On this third Sunday of Easter, we are filled with images of real life – joyful hearts, peaceful sleep and eating together. In this season of Easter we celebrate we are proclaimed beloved children of God for this is who we are. Resurrection sometimes shows up in the most mundane simple things.
The season of Easter continues as we get a glimpse of the early church in Acts, how they shared everything and everyone had what they needed. In the gospel, we encounter how the risen Jesus greets the frightened disciples behind locked doors. He meets Thomas’s doubts and proclaims a word of peace. In this season, we celebrate how resurrection shows up in the most unlikely of places. Alleluia! Christ is risen.

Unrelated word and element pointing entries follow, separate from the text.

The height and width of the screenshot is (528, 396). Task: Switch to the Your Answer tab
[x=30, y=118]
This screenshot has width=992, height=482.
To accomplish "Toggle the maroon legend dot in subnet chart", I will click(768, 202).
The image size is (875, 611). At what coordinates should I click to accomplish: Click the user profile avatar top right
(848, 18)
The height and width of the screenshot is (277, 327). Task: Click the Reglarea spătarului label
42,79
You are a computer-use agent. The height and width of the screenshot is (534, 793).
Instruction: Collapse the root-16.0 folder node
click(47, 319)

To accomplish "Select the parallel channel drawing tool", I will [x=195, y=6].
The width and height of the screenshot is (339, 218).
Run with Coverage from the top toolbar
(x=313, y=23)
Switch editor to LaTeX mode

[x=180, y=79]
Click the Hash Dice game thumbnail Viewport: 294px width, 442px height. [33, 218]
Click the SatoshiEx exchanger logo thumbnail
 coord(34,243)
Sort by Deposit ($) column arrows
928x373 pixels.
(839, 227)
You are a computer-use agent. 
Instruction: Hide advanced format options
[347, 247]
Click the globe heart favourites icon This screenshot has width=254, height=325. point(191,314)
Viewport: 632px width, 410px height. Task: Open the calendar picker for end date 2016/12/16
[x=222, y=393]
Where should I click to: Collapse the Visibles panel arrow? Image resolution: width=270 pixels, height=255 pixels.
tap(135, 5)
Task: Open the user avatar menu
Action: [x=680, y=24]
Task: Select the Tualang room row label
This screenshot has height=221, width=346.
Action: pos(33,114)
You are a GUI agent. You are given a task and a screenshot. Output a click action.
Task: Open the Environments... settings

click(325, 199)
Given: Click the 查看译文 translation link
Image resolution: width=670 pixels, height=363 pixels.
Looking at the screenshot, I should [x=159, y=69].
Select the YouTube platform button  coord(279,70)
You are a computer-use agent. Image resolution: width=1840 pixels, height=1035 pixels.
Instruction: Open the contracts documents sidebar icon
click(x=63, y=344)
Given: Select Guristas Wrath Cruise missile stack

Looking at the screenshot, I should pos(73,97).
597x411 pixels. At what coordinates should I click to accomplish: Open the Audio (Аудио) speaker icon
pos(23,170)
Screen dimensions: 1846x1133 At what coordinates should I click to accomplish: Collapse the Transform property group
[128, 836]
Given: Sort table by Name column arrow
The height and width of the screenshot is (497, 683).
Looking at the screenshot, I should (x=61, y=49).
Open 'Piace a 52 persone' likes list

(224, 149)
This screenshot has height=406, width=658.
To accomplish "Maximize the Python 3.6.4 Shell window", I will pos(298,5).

Christ is risen indeed, Alleluia!
Christ is risen! Jesus is alive, and God has swallowed up death forever. With Mary Magdalene, Mary the mother of James, and Salome, we may feel astonished and confused, unsure of what to make of the empty tomb. But this is why we gather: to proclaim, witness, praise, and affirm the liberating reality of Christ’s death and resurrection. In word and feast, we celebrate God’s unending love, and depart to share this good news with all the world. Alleluia! Christ is Risen. Christ is Risen Indeed! Alleluia!
On this night we begin the Three Days during which we participate once again in the saving power of Jesus’ passing over from death into life. The Maundy Thursday service includes the words of Jesus’ new commandment (mandatum, from which Maundy comes) to love one another. On this night in which Jesus was handed over to death we gather around the Lord’s supper. At the service’s conclusion the altar area will be stripped as a sign of Jesus’ abandonment.